= What needs to be done =
Transcribe only part of the material below: the lines from the one containing "You are a GUI" through the one containing "Task: Open the shared folders indicator icon", inclusive, exactly as written.

= Available records =
▶

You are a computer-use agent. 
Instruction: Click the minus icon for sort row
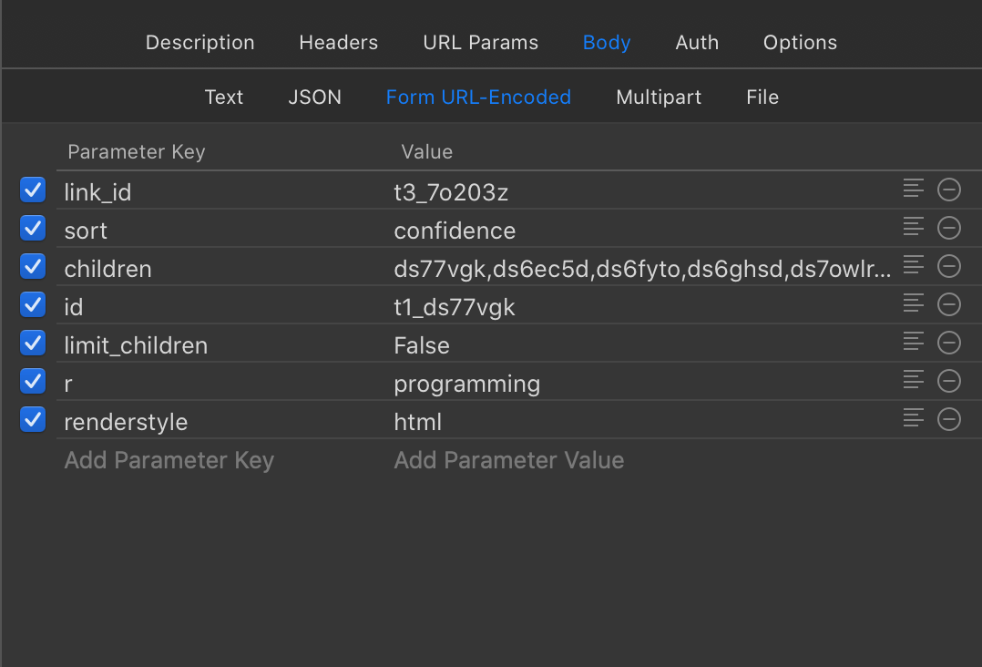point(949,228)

◀
▶

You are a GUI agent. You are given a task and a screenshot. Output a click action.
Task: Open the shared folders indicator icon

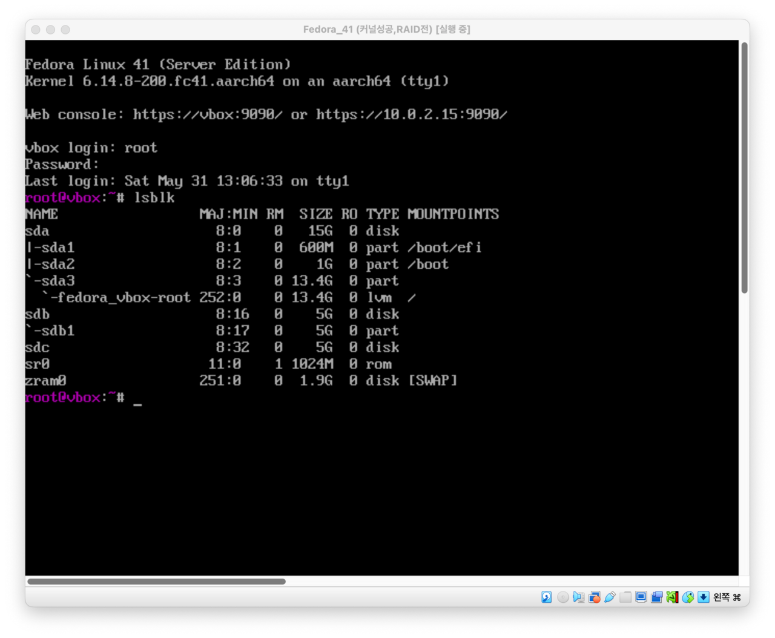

◀
▶

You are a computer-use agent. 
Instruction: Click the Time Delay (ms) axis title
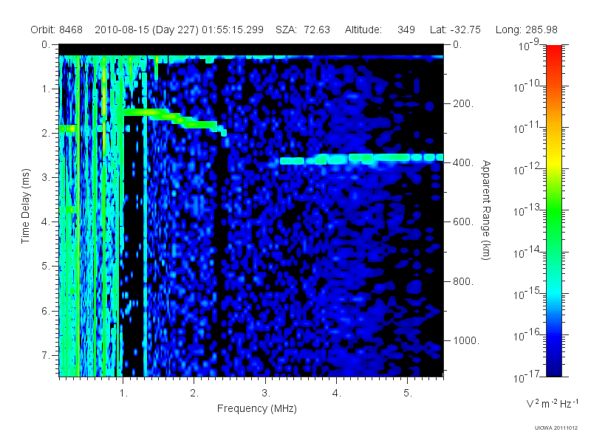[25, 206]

◀

= Answer to this task =
You are a GUI agent. You are given a task and a screenshot. Output a click action.
Task: Open the shared folders indicator icon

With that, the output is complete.